冠詞~日本人にとっての永遠の謎~その1
2015年5月24日 CATEGORY - 日本人と英語
以前に書籍紹介ブログにて「英語の冠詞がわかる本」という書籍についてご紹介しました。
一冊丸ごと、「冠詞」についてじっくり解説している本です。
冠詞ほど、そのエッセンスを覚えても、なかなか個別の事例をそのエッセンスだけでは説明することができず、いつまでたっても自信をもって処理することができないという、不完全燃焼感の強い文法項目はありません。
実際に私は、自身が運営する 文法講座 の中で「定冠詞」と「不定冠詞」の定義を「話しをしている人の頭の中でその名詞のイメージが定まっている(定冠詞)か、定まっていない(不定冠詞)か」であると言う風に「エッセンス」として教えています。
具体的な例としては、「私は”ネズミ”が嫌い。」「ウォルトディズニーは”ネズミ”に命を吹き込んだ。」という二つの文章をあげて、前者の”ネズミ”は、特定のネズミのイメージはないため、「不定冠詞」、後者の”ネズミ”は特定のすなわち「ミッキーマウス」のイメージがあるはずだから「定冠詞」というように教えています。

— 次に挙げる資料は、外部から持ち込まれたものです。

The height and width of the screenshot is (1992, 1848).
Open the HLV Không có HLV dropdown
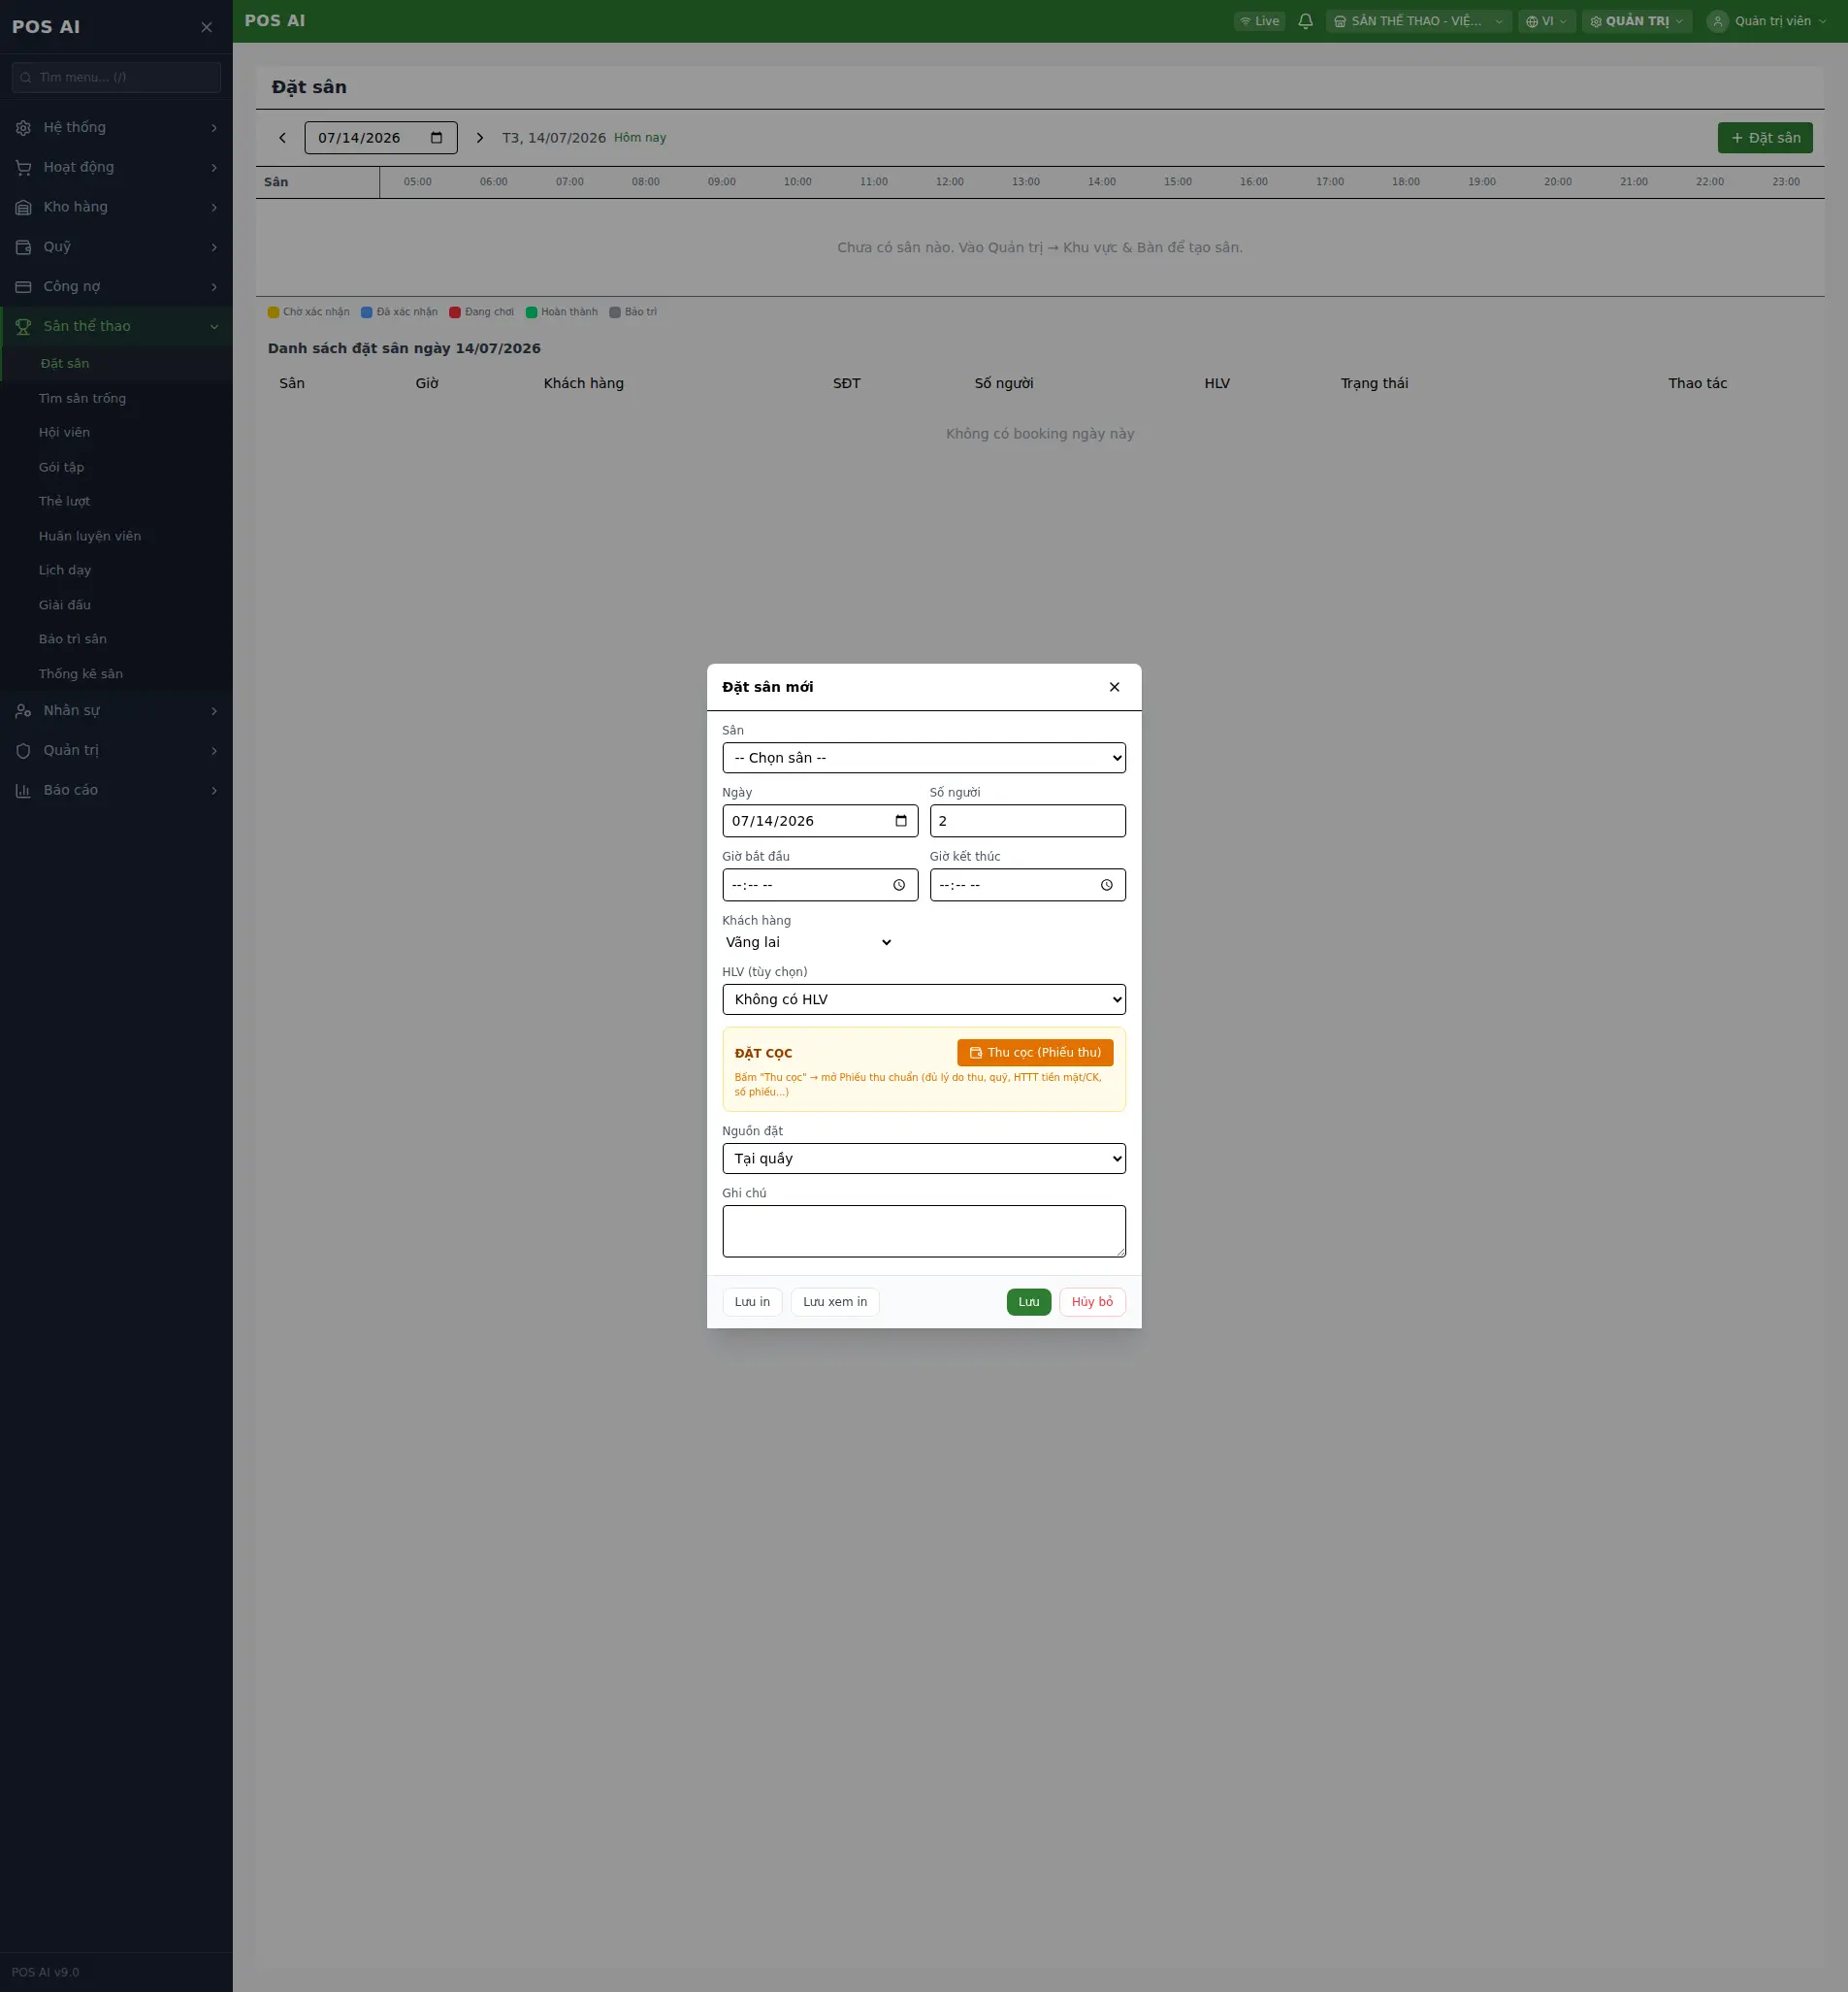[924, 999]

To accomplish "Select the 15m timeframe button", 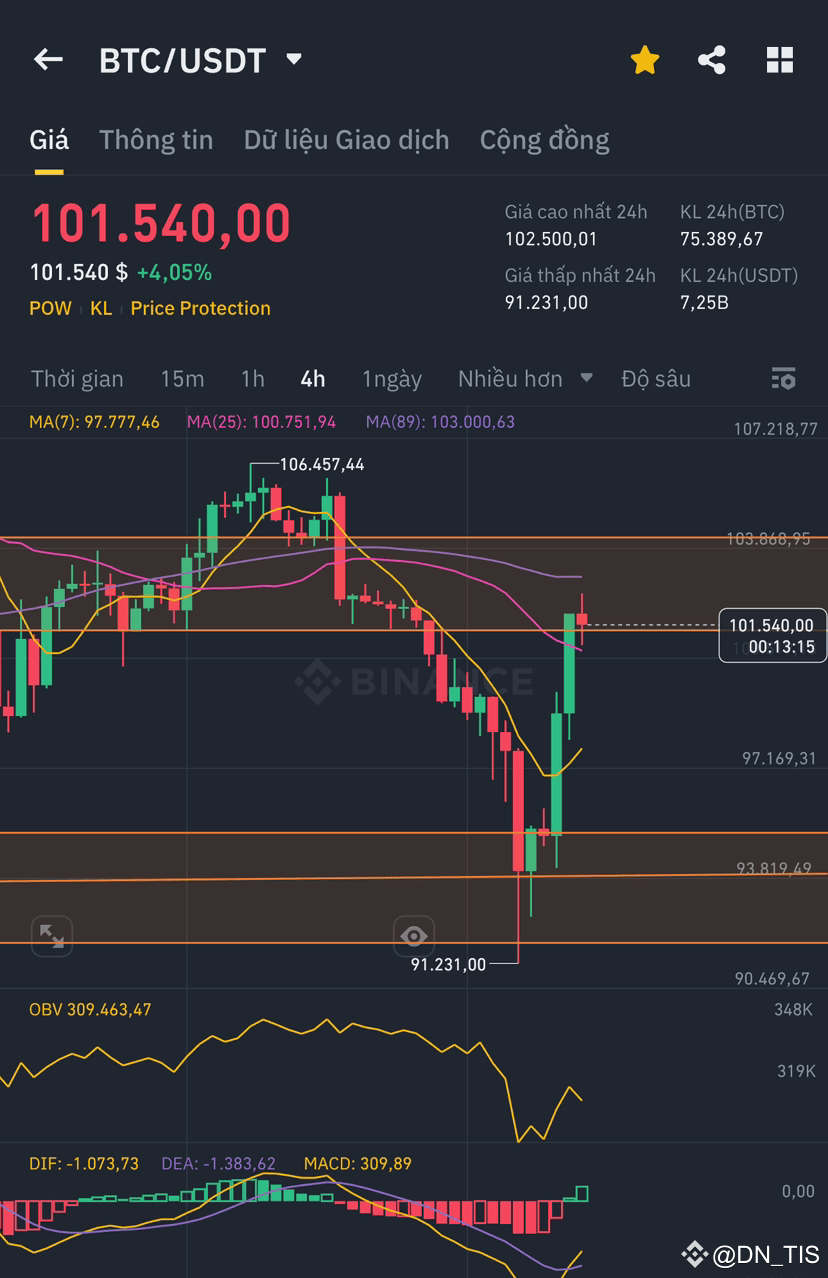I will pos(180,379).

この説明によって、その時には非常に明確に「冠詞」の理解がなされるのですが、実際に自らが文章を作る段になると、よく分からなくなってしまうものです。これは、そのように教えている私自身も全く同じです。
ですから、私自身、仕事で使う英語、例えば英文パンフレットや正式な英文文書などを作成するときなどは必ず、外国人講師の皆にネイティブチェックをしてもらいます。その結果、下書きは、修正で真っ赤になって戻ってきます。そして、その修正の内容に私自身、納得がいったことはほとんどありません。(笑)
しかも、複数の講師に同じものを頼んでみると、それぞれの講師で違った修正を加えてくることも多々あります。(もちろん、彼らの違いというのは、日本人のレベルとは別次元のものではあるのですが)
そんなわけで、私としては、いつまでたっても、体系的な理解による「上達」の感覚を掴むことができません。つまり、腹落ちすることがないのです。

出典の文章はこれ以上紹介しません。